[Pixel coordinate grounding data]

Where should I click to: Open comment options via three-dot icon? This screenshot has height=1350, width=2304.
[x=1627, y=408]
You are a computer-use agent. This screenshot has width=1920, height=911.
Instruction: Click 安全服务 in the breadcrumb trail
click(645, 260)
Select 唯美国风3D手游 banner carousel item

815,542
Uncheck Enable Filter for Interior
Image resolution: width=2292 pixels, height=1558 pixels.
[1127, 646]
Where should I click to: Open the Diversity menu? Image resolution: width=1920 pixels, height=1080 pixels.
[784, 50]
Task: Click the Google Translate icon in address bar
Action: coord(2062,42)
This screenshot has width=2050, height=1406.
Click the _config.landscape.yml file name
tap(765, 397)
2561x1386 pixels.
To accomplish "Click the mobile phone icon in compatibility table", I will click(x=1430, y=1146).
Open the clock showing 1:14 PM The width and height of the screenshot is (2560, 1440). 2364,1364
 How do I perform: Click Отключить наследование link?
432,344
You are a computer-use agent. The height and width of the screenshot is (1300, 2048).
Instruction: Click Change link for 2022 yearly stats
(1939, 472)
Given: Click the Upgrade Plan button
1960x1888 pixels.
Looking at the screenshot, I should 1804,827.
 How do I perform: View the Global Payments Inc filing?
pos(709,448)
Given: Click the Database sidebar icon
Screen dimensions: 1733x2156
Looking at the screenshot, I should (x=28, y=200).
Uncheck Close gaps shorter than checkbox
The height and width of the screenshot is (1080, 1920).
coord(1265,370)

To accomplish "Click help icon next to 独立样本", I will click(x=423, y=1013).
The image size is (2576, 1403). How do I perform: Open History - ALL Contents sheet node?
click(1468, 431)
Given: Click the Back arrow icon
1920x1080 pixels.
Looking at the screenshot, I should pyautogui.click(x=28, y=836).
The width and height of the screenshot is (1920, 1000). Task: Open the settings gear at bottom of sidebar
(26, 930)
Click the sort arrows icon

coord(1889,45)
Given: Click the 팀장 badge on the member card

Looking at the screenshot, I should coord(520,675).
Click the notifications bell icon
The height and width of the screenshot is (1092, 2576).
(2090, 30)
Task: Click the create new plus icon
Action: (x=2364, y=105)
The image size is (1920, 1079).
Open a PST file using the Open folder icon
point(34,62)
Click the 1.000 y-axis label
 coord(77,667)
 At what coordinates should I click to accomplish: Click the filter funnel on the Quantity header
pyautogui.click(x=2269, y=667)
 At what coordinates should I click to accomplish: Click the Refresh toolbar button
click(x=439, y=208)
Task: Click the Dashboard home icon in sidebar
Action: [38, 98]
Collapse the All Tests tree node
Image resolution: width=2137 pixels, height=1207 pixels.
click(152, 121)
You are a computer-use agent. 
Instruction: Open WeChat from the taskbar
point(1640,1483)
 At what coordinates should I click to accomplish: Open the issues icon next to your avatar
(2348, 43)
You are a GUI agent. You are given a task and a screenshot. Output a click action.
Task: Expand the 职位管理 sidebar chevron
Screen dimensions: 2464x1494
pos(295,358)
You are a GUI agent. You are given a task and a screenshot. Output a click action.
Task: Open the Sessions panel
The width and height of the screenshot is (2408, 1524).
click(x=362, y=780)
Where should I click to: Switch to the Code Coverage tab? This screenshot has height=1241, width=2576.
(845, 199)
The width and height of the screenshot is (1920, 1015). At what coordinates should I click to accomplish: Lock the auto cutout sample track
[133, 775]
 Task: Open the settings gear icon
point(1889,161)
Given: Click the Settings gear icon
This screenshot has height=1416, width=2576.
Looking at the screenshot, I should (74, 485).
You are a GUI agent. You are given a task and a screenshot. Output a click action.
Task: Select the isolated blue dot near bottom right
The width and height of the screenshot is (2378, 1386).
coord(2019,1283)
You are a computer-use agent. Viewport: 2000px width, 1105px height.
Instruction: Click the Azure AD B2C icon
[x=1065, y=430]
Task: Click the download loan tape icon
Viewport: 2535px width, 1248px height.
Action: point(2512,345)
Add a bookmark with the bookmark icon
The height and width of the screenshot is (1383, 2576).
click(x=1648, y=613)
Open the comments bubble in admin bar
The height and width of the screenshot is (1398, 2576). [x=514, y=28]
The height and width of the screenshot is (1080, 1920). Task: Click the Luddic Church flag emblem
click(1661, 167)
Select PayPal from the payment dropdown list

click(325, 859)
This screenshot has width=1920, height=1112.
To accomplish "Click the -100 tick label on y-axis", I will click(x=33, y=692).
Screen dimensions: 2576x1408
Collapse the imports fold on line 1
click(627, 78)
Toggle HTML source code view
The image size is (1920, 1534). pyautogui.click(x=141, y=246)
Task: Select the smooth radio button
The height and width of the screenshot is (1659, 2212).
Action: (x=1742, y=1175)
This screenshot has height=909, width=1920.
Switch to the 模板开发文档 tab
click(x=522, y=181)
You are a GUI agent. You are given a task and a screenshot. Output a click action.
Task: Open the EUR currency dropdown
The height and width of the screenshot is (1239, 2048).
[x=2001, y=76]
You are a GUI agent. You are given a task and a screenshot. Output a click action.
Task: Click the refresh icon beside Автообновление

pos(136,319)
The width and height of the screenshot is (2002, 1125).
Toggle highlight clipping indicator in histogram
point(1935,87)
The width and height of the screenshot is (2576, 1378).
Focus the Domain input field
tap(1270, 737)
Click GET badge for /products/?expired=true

#### [WHAT THE EXERCISE ASKS]
With the line containing "Task: Click the refresh" as the first and the final line of the records as the last, copy that span exactly and nothing more.

#### [SOLVED EXERCISE]
Task: Click the refresh icon beside Автообновление

pos(136,319)
The width and height of the screenshot is (2002, 1125).
Toggle highlight clipping indicator in histogram
point(1935,87)
The width and height of the screenshot is (2576, 1378).
Focus the Domain input field
tap(1270, 737)
Click GET badge for /products/?expired=true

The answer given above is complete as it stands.